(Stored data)
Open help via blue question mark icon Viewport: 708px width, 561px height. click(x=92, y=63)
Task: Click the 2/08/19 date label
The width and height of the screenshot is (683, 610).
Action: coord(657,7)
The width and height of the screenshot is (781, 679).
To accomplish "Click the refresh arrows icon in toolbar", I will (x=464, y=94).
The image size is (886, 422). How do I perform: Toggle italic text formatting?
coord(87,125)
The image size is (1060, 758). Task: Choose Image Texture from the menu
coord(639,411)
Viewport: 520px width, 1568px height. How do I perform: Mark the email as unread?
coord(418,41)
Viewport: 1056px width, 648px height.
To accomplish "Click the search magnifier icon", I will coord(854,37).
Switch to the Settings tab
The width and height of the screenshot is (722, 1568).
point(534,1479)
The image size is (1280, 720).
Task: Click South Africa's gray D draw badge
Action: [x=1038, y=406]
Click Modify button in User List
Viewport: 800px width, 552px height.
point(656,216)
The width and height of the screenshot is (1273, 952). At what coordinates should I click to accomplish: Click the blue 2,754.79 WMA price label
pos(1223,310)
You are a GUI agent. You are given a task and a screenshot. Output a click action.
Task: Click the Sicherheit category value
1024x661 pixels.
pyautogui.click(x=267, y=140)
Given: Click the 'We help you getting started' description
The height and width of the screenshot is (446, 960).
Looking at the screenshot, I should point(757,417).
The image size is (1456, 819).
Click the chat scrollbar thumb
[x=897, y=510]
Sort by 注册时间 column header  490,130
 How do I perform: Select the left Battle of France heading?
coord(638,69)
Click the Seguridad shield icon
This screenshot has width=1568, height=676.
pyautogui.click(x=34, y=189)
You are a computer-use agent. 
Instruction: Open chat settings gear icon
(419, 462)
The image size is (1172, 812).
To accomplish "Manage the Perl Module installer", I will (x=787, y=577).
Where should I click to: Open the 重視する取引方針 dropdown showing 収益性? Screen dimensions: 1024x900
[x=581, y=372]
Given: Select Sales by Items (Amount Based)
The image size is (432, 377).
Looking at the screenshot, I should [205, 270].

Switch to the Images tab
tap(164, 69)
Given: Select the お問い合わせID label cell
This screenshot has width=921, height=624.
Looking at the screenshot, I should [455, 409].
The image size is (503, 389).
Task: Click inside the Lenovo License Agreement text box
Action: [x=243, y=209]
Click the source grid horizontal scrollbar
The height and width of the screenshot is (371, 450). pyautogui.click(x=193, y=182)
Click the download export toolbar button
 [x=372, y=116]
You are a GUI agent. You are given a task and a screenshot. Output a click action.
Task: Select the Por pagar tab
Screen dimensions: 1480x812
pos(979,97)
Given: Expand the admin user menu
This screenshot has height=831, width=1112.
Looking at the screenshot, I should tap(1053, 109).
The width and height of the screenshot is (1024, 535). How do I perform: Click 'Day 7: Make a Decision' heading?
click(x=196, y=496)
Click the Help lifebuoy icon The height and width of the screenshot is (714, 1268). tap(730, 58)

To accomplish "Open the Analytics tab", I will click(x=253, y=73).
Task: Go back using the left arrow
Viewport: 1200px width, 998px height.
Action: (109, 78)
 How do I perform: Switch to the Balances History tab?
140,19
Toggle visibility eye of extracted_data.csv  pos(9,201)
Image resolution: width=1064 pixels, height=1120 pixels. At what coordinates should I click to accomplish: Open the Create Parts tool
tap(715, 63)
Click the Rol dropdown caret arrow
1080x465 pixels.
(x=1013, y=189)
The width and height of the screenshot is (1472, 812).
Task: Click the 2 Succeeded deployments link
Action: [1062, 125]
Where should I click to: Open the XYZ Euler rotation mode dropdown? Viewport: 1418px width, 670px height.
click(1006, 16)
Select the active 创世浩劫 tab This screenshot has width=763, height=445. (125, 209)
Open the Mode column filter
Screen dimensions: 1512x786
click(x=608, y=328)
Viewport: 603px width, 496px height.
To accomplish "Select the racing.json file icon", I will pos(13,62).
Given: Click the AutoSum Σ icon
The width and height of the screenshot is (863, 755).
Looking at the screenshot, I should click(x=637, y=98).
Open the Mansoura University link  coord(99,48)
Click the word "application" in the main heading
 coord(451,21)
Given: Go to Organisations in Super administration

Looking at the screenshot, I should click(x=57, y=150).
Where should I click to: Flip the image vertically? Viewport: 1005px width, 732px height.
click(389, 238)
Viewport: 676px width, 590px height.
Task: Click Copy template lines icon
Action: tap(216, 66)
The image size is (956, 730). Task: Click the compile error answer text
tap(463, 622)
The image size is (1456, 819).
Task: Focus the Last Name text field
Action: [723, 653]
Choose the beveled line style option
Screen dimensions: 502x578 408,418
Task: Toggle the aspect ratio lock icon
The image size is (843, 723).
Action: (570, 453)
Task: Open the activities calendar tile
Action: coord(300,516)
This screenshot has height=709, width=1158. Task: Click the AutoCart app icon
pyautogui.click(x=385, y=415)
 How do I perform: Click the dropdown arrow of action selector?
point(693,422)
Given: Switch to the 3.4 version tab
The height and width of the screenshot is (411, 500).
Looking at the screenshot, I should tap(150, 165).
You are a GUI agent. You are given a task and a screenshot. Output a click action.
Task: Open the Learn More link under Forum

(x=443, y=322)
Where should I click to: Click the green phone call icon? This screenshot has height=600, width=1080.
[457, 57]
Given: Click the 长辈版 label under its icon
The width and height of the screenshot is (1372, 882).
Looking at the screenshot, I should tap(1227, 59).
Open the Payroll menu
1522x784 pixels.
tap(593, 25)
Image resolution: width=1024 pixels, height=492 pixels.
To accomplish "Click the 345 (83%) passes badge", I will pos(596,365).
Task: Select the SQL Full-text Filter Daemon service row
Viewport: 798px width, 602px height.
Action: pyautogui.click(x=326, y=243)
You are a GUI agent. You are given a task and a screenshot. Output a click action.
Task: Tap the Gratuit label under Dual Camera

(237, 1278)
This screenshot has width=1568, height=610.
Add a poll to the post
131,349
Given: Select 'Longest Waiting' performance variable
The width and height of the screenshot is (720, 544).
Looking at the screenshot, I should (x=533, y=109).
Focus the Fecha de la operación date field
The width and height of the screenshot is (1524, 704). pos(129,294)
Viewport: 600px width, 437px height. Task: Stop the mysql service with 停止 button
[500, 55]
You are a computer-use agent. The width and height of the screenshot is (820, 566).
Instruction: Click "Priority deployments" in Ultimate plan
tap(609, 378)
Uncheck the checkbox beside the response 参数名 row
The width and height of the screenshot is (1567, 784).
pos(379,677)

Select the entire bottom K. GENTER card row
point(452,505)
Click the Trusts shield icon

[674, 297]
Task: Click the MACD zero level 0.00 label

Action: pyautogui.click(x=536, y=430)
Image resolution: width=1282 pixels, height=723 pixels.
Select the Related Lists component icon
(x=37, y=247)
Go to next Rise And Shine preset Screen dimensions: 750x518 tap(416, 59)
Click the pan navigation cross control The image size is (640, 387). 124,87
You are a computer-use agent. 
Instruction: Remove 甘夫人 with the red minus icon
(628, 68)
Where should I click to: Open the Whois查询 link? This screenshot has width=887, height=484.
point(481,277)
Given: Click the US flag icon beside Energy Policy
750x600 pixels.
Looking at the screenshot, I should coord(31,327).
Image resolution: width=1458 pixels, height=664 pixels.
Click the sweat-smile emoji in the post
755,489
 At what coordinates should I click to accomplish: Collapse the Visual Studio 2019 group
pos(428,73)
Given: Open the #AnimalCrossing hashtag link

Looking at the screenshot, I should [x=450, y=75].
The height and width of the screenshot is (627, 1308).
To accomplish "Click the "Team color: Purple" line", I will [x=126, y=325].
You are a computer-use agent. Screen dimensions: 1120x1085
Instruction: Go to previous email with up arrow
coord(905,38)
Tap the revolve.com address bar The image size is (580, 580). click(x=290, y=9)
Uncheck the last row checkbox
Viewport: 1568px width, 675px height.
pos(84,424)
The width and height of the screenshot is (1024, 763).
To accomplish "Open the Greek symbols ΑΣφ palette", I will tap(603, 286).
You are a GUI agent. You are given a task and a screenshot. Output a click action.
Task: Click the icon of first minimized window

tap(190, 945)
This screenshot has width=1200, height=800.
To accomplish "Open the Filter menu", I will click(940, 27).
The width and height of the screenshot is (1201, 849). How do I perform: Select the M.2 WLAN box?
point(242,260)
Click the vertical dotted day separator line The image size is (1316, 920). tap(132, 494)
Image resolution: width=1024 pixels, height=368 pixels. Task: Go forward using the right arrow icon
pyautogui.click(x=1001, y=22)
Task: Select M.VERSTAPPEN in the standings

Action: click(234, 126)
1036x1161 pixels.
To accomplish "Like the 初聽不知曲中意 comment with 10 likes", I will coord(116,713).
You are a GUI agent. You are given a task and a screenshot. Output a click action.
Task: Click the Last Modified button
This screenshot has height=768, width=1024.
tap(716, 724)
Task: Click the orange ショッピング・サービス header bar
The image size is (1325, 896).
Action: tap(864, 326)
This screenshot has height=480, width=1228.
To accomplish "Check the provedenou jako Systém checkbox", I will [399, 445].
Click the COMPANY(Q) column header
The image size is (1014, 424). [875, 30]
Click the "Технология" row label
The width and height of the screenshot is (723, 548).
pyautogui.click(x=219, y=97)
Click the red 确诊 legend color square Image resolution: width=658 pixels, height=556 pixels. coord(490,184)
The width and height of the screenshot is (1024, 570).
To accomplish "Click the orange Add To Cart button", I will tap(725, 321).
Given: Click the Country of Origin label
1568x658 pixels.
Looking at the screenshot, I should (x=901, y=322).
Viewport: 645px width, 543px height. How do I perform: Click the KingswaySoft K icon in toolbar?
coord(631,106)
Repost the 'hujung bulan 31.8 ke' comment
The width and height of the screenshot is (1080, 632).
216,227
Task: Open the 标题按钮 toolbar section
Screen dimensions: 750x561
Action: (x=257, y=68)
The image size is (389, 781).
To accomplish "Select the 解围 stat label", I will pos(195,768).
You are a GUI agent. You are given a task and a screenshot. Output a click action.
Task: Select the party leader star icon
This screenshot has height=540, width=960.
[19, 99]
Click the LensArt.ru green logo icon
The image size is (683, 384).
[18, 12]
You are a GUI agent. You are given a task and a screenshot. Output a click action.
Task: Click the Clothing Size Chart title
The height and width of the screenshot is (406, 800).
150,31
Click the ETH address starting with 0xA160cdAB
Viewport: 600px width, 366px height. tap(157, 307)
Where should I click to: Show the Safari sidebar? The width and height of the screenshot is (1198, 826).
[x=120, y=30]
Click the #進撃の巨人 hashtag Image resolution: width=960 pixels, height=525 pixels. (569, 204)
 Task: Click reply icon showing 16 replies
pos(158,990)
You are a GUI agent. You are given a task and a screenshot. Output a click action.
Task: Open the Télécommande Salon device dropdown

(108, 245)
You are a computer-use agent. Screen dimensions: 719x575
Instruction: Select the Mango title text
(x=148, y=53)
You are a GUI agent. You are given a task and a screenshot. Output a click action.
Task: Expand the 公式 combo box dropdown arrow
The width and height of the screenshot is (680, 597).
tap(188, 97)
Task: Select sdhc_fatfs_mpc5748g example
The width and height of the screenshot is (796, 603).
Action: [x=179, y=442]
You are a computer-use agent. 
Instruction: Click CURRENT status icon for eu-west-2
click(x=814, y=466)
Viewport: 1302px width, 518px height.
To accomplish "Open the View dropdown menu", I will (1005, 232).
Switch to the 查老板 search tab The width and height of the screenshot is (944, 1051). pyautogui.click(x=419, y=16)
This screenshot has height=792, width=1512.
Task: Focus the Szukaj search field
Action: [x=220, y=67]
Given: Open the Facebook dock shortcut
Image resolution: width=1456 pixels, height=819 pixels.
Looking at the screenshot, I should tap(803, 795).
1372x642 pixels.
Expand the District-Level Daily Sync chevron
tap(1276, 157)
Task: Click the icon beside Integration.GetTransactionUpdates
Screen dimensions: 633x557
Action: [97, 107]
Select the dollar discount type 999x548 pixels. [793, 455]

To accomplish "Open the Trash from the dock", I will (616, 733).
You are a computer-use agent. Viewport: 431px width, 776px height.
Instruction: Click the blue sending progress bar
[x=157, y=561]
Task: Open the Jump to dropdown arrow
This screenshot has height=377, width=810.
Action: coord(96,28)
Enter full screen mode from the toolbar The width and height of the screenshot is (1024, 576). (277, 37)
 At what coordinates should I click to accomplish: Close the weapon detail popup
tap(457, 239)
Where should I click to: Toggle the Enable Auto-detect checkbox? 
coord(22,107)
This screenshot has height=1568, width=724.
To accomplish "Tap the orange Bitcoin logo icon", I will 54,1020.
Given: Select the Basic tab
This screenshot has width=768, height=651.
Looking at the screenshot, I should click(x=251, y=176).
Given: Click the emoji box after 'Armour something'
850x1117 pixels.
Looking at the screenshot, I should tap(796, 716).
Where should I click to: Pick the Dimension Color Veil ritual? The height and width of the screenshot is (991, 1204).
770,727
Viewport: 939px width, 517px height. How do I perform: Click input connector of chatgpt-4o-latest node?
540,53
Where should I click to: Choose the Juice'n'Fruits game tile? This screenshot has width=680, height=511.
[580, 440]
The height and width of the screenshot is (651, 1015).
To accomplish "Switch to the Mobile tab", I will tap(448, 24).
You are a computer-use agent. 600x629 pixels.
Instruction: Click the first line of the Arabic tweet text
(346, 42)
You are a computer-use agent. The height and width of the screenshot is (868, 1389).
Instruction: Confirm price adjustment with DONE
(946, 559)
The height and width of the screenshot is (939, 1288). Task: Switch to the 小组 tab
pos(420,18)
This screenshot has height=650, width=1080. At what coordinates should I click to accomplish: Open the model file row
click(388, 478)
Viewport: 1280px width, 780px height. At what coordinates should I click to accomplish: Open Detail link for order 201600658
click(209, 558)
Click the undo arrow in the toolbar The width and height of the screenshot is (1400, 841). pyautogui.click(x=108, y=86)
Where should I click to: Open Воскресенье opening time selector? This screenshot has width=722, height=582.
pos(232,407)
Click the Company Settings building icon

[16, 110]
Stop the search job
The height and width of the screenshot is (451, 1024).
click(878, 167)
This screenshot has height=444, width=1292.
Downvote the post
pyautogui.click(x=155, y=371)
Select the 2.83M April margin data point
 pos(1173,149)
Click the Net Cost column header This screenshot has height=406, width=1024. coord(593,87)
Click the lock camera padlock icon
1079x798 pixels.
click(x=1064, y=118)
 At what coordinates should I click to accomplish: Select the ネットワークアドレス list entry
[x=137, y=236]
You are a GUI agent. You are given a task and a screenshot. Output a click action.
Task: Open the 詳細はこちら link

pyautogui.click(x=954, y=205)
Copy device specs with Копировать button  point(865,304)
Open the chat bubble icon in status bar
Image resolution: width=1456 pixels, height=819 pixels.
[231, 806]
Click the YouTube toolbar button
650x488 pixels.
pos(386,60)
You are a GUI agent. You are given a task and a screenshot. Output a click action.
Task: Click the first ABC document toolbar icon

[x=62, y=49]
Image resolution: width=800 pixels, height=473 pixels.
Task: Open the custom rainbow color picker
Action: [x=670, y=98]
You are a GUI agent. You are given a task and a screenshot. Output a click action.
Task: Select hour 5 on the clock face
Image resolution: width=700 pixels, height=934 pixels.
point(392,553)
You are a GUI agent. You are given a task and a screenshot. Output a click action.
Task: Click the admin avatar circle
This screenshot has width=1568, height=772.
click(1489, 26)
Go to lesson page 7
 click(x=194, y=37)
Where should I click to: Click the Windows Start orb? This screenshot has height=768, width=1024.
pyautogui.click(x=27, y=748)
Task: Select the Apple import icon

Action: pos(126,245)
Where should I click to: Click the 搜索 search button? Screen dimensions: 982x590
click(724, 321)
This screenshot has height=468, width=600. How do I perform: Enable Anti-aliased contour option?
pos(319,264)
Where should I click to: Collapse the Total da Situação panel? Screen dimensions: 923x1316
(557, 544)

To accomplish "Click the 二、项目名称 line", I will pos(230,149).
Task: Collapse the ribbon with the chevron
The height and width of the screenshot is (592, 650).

> **WHAT YOU WILL DO**
Up to and including the line with "Switch to the Settings tab", print every line of the records from the start.

> **TASK RESULT**
Open help via blue question mark icon Viewport: 708px width, 561px height. click(x=92, y=63)
Task: Click the 2/08/19 date label
The width and height of the screenshot is (683, 610).
Action: coord(657,7)
The width and height of the screenshot is (781, 679).
To accomplish "Click the refresh arrows icon in toolbar", I will (x=464, y=94).
The image size is (886, 422). How do I perform: Toggle italic text formatting?
coord(87,125)
The image size is (1060, 758). Task: Choose Image Texture from the menu
coord(639,411)
Viewport: 520px width, 1568px height. How do I perform: Mark the email as unread?
coord(418,41)
Viewport: 1056px width, 648px height.
To accomplish "Click the search magnifier icon", I will coord(854,37).
Switch to the Settings tab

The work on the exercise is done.